Commentary

Another hockey goodbye? WHHHHHY!?!

Updated: October 5, 2010, 9:04 AM ET
By John Buccigross | ESPN.com

We begin the 10th anniversary of this ESPN.com hockey blogumn by lamenting about another classic NHL hockey barn biting the demolition dust. (The musical season preview will appear Wednesday.)

The Pittsburgh Penguins have moved out of their unique, historical, 49-year-old stainless-steel yarmulke, and into a brand-new, elephantine LA Fitness with that new-skate smell and plenty of room to move and avoid your neighbor. It's a shiny, happy arena to complement the Pens' shiny, happy people.

Sadly, the new rink has a bland corporate name (not LA Fitness) that you will never read in this space. (The Civic Arena is four months older than Chris Chelios, and I don't see anyone demolishing him.)

The company that paid for the naming rights is the largest producer of high-BTU bituminous coal in the United States. (Ahh, romantic hockey nostalgia ... breathe it in!) For you high-BTU bituminous coal fanatics, you can follow the company on Facebook and Twitter. Seriously. Thankfully, as I type this, the company has just 335 followers on Twitter; that's 6,300 fewer than Maxime Talbot (@Max25Talbot) and 5,300 fewer than Mike Rupp (@Rupper17). What in the wide world of sports, and coal, would this company tweet, anyway?

we got a lot of coal today. Then we showered.

executives just got big bonus checks today. Keep buying those 89-inch hi def TVs, Upper St. Clair! lol

$$$$$$$$$$$$$$ :-) :-) :-) :-)

To the mostly fine folks who work at this tweetable energy company, my beef is not with you. I thank you for generating the energy that powers my garage door opener. My beef is ultimately with my own useless skirmishes with dated romantic sports angles. I understand hockey arenas are no longer the alluring neighborhood bars they used to be. They are semi-private country clubs with overpriced and average food. I like small, grungy bars.

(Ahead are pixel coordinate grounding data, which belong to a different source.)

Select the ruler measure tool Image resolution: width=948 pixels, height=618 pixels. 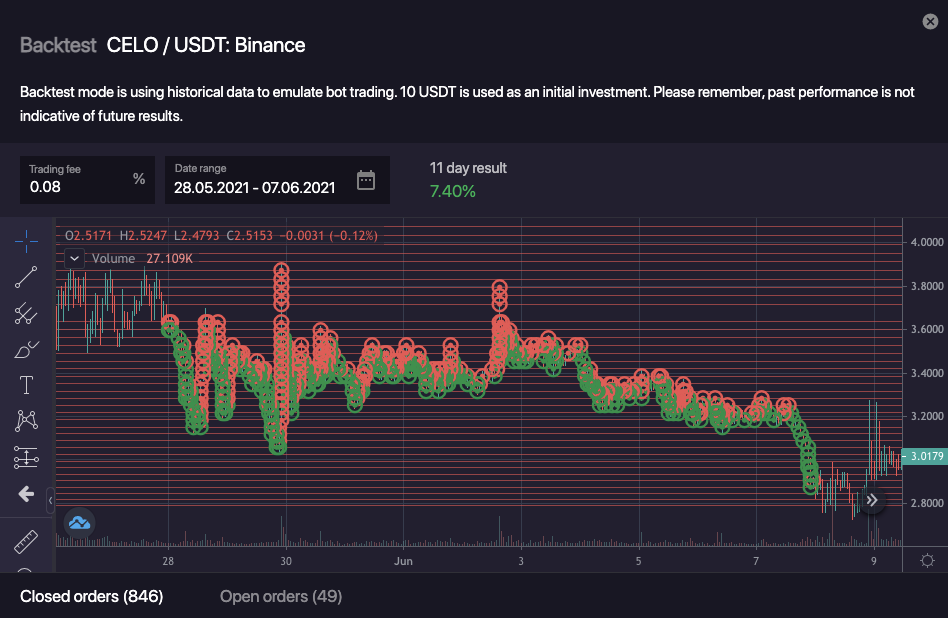coord(27,541)
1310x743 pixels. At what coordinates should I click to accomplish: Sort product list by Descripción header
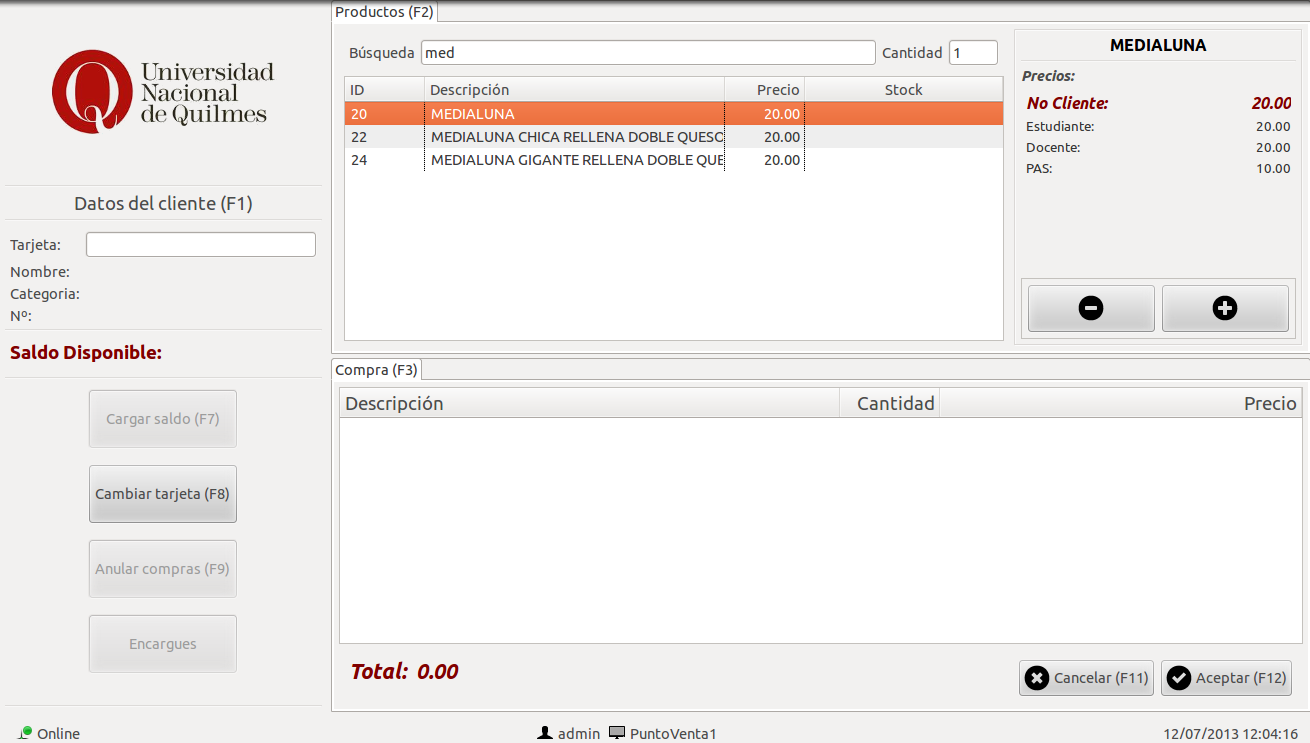click(574, 90)
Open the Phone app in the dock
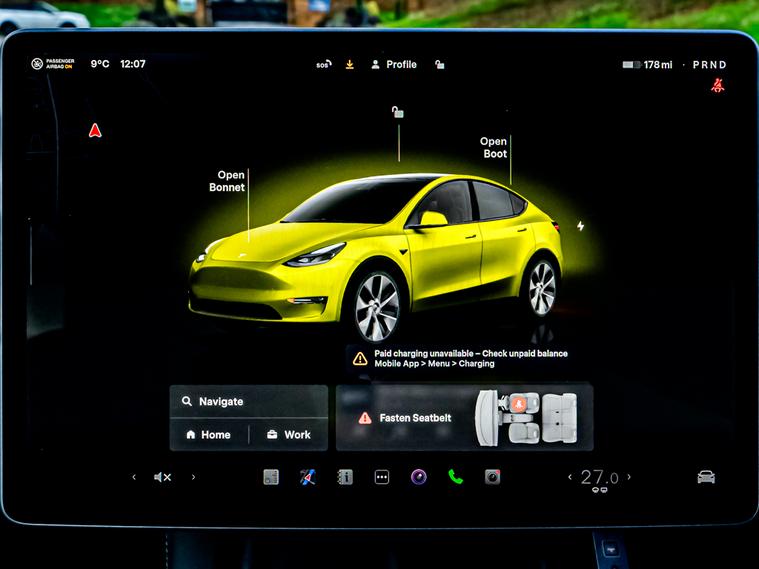The height and width of the screenshot is (569, 759). (455, 477)
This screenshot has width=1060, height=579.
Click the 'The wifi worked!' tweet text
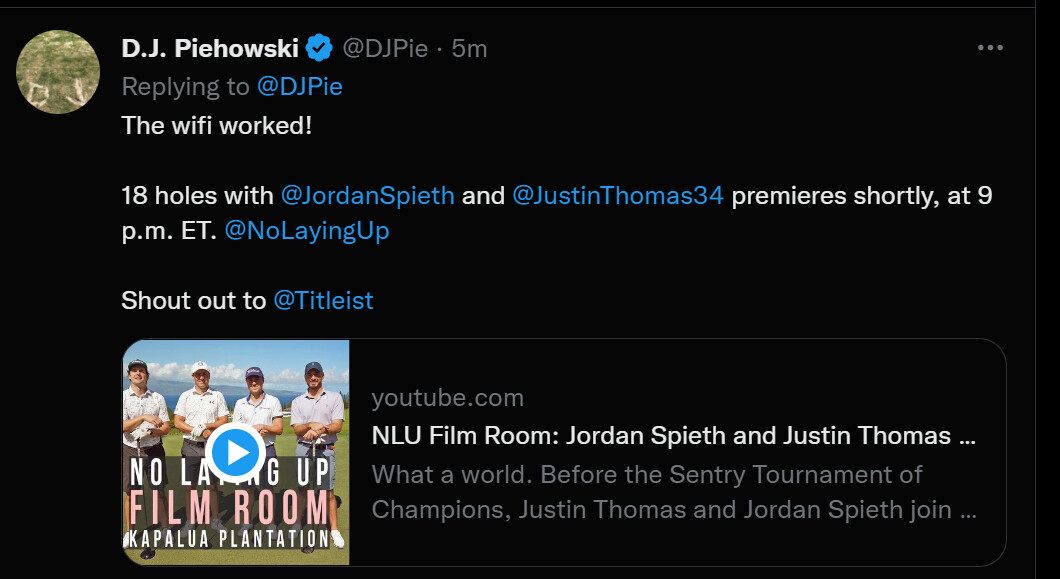[x=217, y=126]
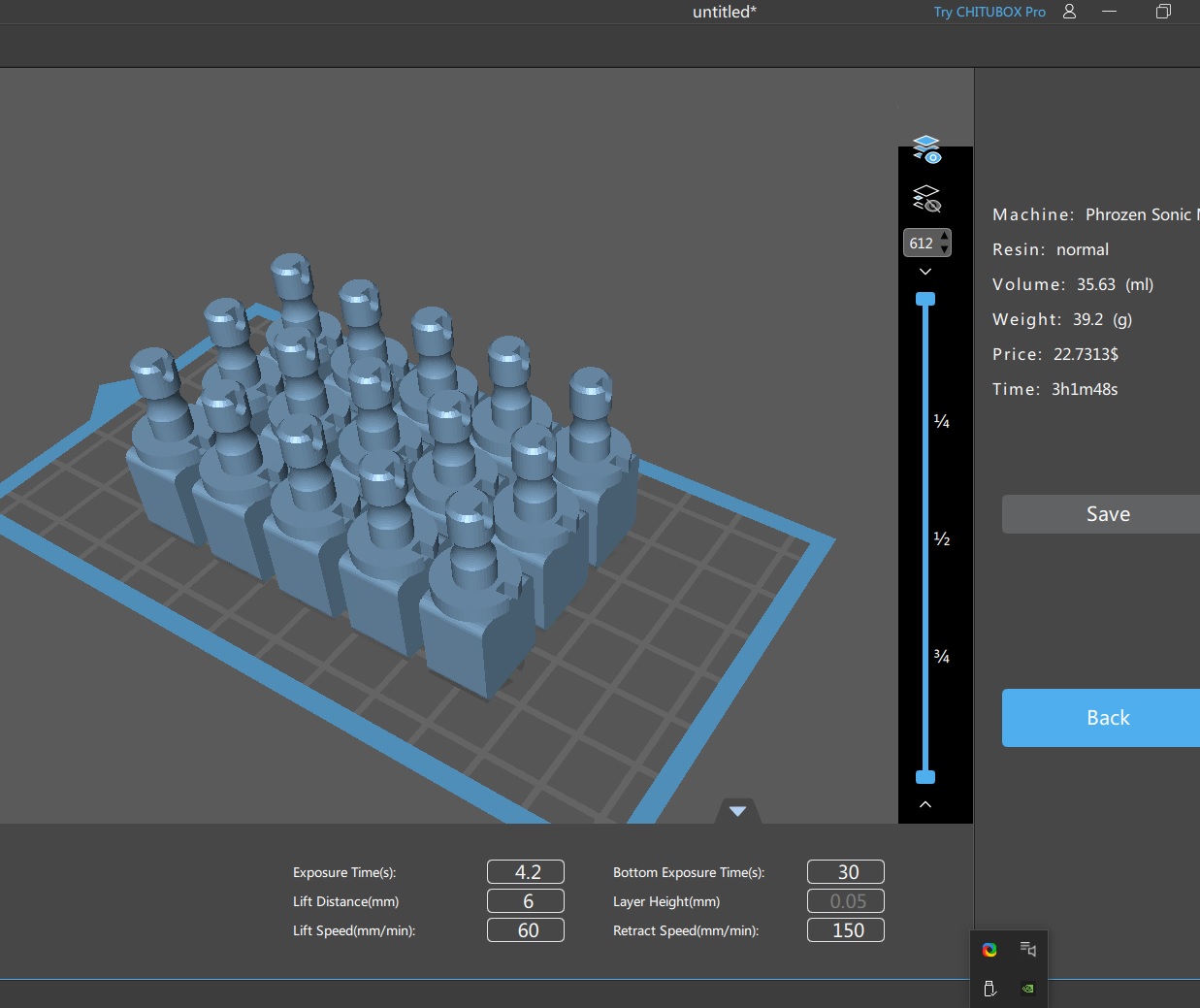Click the user account profile icon
Viewport: 1200px width, 1008px height.
tap(1069, 12)
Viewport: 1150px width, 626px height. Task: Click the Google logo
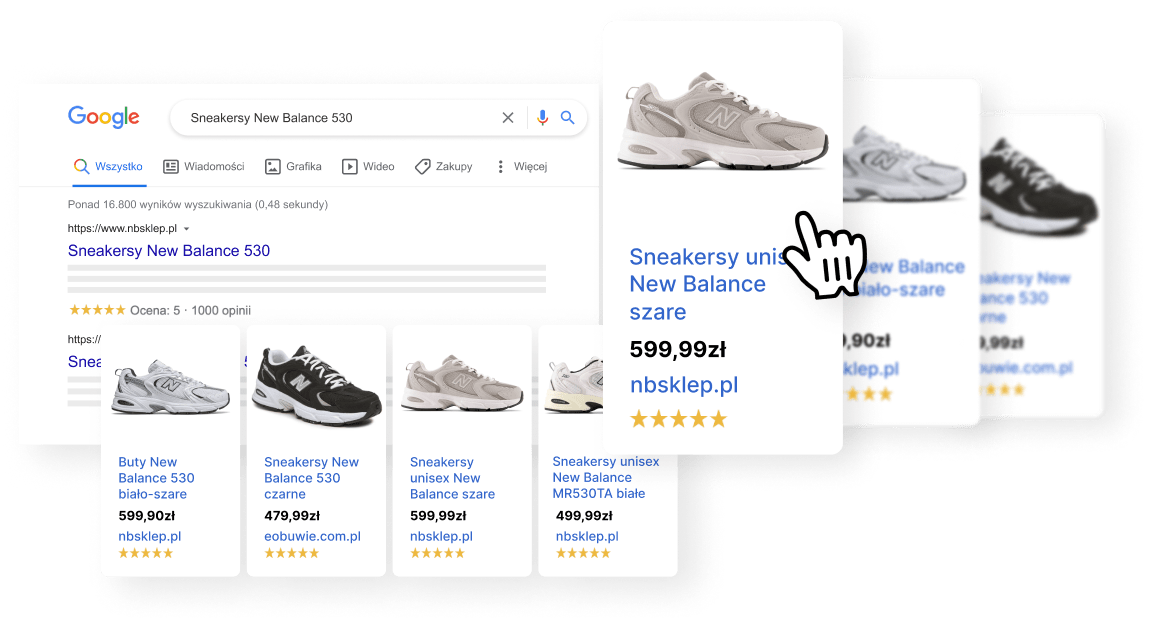click(103, 117)
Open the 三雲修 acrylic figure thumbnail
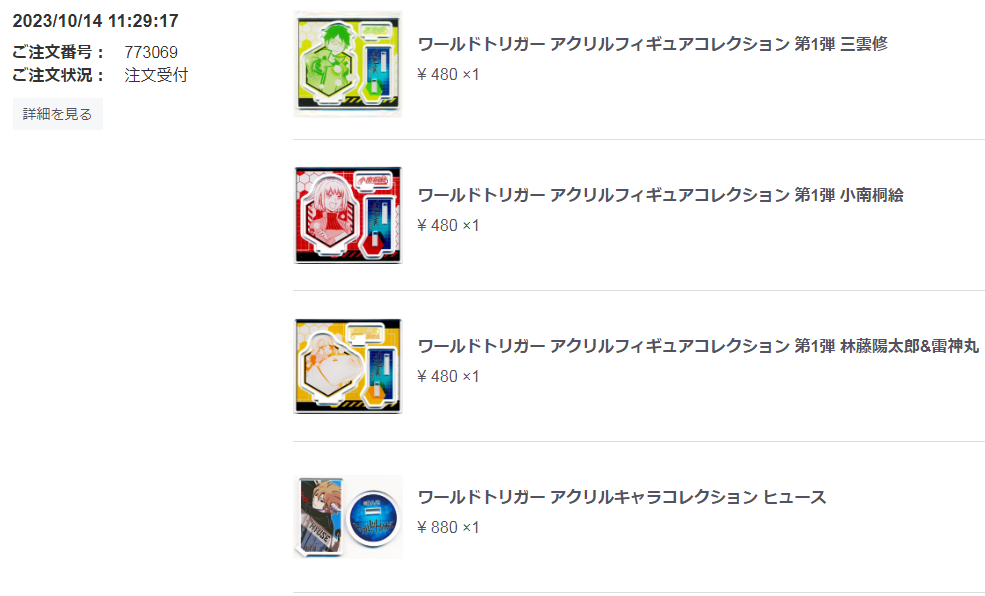985x596 pixels. coord(348,64)
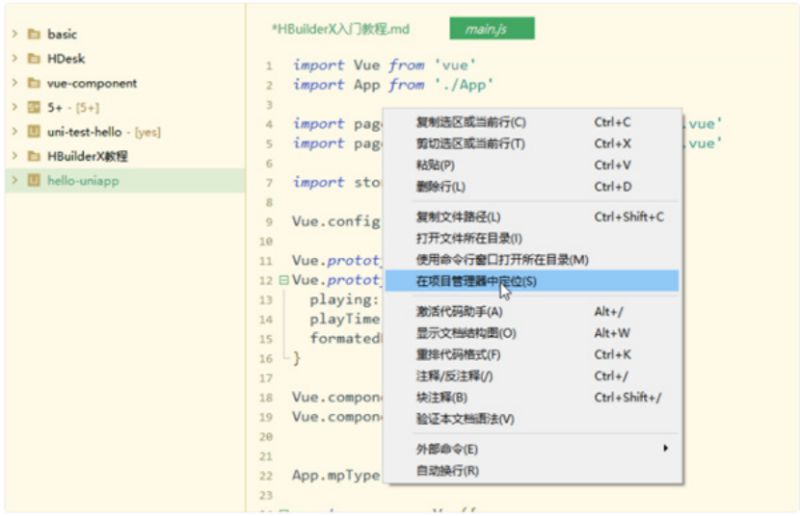Viewport: 800px width, 516px height.
Task: Select 打开文件所在目录(I) menu item
Action: 469,238

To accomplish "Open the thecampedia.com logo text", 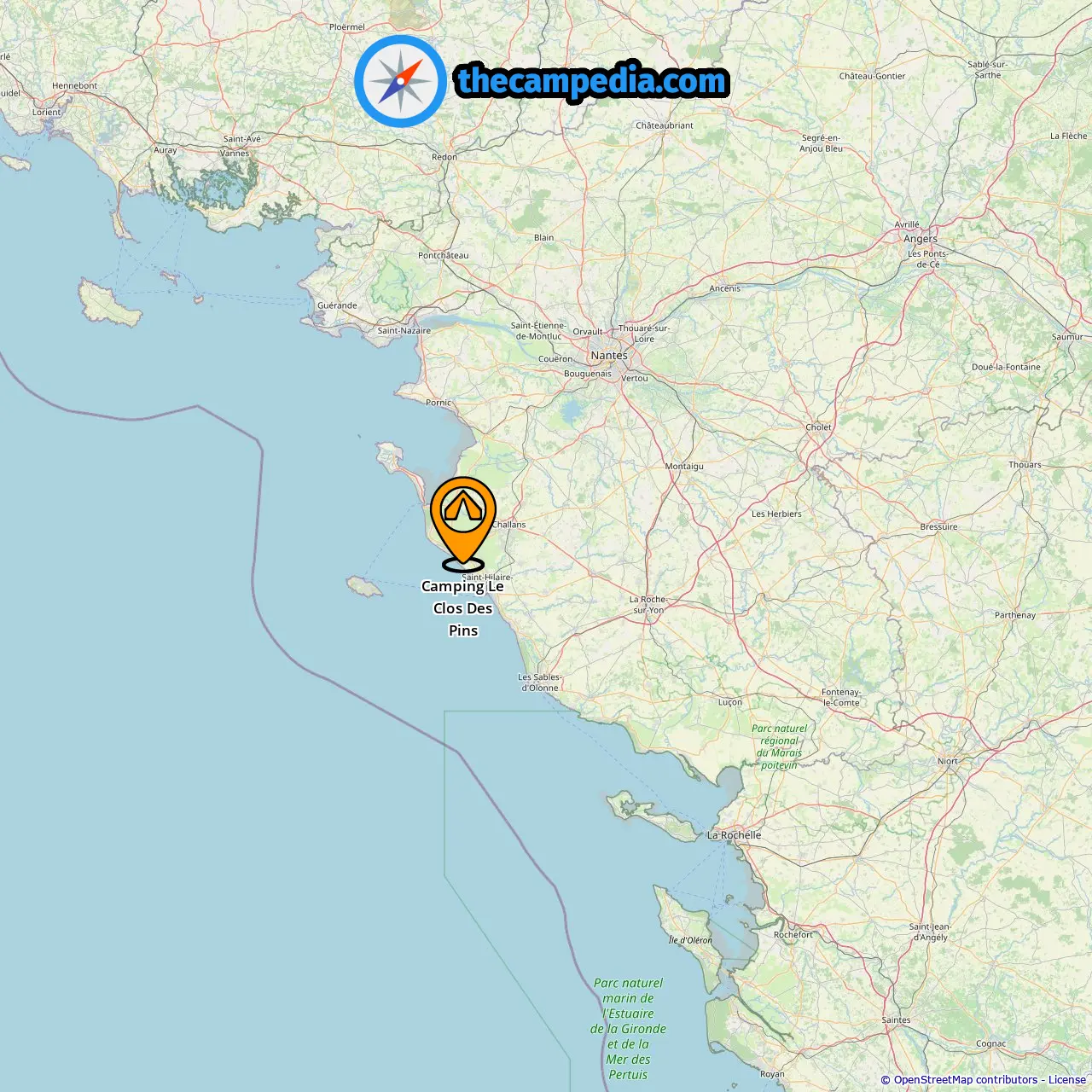I will coord(592,81).
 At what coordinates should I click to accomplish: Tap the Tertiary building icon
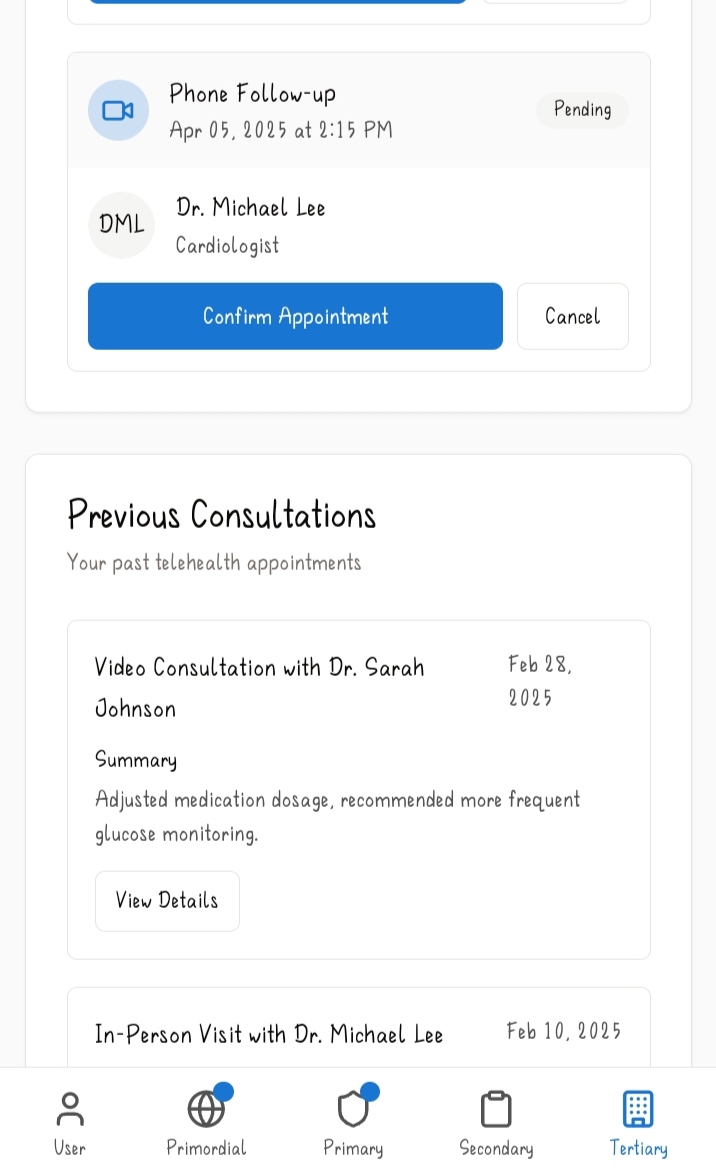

The Penguins' new home, like other NBA and NHL venues, is called a Center. You'd expect a bingo game or an eighth-grade parochial league basketball tilt to break out. I'm sure the bathrooms are large enough for mini-stick hockey games, and don't yet smell like hot dog water and cabbage.

The views are probably absolutely dreamy. And Sidney Crosby doesn't have to worry about brushing his backside on E.J. Hradek as he makes his way back to his locker stall from the shower.

Always good. So they got all that going for them. Which is nice.

But why couldn't they at least keep the "arena" surname? People could then at least say, "I'm heading down to the Arena to see the Pens," like they have for 50 years. Center? Maybe I'm the only one who cares. People seem to dig the Bell Centre in Montreal.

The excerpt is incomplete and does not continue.